Mammen and others think the drug could help a small subset of patients who take statins as well. However, the majority of patients—those with relatively minor pains or weaknesses that go away after they switch statins or have their dosage reduced—probably don’t need this new treatment. It probably even undermines the whole point of taking statins: Mevalonolactone eventually gets turned into cholesterol in the body, so “you’re basically supplying the building blocks for making more cholesterol,” Mammen said. But for some people, numbering in the thousands, severe muscle weakness does not go away even after they stop taking statins. These patients have developed antibodies to HMG-CoA reductase, which Mammen suspects continue to bind and disable the enzyme.

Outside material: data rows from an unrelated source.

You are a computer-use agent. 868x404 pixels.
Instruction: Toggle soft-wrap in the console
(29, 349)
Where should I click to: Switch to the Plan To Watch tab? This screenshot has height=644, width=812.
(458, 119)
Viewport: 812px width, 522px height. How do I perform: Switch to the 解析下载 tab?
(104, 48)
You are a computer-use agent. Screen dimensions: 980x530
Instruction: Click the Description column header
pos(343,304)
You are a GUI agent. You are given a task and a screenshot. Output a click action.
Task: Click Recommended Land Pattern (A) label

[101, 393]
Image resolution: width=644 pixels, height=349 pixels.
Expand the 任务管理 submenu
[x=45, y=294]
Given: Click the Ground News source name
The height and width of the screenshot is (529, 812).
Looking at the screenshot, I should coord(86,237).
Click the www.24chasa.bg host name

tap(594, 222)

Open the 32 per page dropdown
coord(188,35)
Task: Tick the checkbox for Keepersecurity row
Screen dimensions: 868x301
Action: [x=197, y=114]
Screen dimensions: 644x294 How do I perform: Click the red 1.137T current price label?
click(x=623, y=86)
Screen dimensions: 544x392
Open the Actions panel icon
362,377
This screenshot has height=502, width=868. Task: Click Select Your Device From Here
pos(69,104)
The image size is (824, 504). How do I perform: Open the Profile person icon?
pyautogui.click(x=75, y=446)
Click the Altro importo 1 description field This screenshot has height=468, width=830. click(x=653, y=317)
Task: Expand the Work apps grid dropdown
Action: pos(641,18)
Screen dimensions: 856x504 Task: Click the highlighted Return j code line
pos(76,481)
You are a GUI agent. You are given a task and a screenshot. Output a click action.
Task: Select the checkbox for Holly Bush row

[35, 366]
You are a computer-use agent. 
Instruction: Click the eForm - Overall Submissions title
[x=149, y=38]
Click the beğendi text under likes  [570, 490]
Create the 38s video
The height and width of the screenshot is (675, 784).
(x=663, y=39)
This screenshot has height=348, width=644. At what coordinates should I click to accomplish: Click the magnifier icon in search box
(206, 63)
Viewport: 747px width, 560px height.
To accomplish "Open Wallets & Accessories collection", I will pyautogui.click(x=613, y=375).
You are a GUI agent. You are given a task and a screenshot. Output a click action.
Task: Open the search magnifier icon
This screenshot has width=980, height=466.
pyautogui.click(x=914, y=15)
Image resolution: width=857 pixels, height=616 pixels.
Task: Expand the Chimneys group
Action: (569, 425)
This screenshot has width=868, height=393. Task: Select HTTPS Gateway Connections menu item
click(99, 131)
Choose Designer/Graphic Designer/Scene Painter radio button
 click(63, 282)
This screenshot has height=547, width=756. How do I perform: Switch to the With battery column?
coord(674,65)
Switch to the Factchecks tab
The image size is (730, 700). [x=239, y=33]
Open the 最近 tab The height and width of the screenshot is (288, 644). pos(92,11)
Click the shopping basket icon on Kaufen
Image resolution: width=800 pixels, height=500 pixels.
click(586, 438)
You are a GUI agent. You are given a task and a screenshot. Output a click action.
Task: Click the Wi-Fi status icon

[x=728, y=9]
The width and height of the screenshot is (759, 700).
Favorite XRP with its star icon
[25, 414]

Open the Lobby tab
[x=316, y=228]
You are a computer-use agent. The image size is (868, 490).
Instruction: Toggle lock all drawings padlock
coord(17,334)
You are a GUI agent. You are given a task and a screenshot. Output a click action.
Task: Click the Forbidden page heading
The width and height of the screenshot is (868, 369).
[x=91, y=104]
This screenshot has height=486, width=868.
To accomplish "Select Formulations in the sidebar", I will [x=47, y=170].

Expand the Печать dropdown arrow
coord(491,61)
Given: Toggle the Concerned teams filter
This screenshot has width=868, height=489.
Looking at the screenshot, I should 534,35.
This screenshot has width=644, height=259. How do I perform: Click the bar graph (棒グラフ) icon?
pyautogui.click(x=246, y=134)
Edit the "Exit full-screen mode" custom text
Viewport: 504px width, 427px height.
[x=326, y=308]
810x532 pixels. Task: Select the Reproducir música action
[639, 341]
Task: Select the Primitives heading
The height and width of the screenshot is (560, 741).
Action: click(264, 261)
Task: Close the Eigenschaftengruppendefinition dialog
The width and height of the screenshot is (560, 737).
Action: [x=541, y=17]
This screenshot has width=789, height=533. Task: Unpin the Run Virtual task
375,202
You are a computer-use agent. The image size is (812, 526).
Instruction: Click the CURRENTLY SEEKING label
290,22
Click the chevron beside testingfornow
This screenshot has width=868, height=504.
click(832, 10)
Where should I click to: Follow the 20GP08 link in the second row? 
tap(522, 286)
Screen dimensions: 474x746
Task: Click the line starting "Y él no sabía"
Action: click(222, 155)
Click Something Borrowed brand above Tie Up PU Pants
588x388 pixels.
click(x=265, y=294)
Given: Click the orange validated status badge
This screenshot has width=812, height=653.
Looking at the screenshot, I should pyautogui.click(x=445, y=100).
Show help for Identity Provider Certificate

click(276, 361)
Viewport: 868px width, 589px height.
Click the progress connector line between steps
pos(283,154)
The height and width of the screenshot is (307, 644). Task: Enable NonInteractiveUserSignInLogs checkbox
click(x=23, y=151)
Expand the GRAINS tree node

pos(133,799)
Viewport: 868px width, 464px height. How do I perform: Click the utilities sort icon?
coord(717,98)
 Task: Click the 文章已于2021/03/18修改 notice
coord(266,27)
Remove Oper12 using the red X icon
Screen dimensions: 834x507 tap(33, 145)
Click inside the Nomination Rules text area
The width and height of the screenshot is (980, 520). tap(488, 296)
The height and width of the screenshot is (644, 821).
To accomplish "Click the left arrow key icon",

Mammen is eager for these patients to try mevalonolactone, and he’s been in touch with Birk, who unfortunately doesn’t have enough of the drug to share. In fact, he doesn’t even have enough to treat all of the other family members in Israel who are clamoring for it. “We’re not a factory. We’re a research lab,” Birk told me. Mevalonolactone is available as a research chemical, but that’s not pure and safe enough for human consumption. Birk’s graduate student Yuval Yogev had to manufacture the drug himself by genetically engineering bacteria to make mevalonolactone, which he then painstakingly purified. Making a drug to this standard is a huge amount of work, even for commercial labs. Birk is looking for a pharmaceutical company that could manufacture the drug at scale—for both patients with limb girdle muscular dystrophy and those with the most severe forms of statin-associated muscle damage.

Back in 1980, the very first person to receive an experimental dose of statins suffered muscle weakness so severe, she could not walk. (She had been given an extremely high dose.) Forty years later, muscle pain and weakness are still common reasons patients quit these very effective drugs. This recent breakthrough is finally pointing researchers toward a better understanding of statins’ toll on muscles, even if they still can’t fix it for everyone.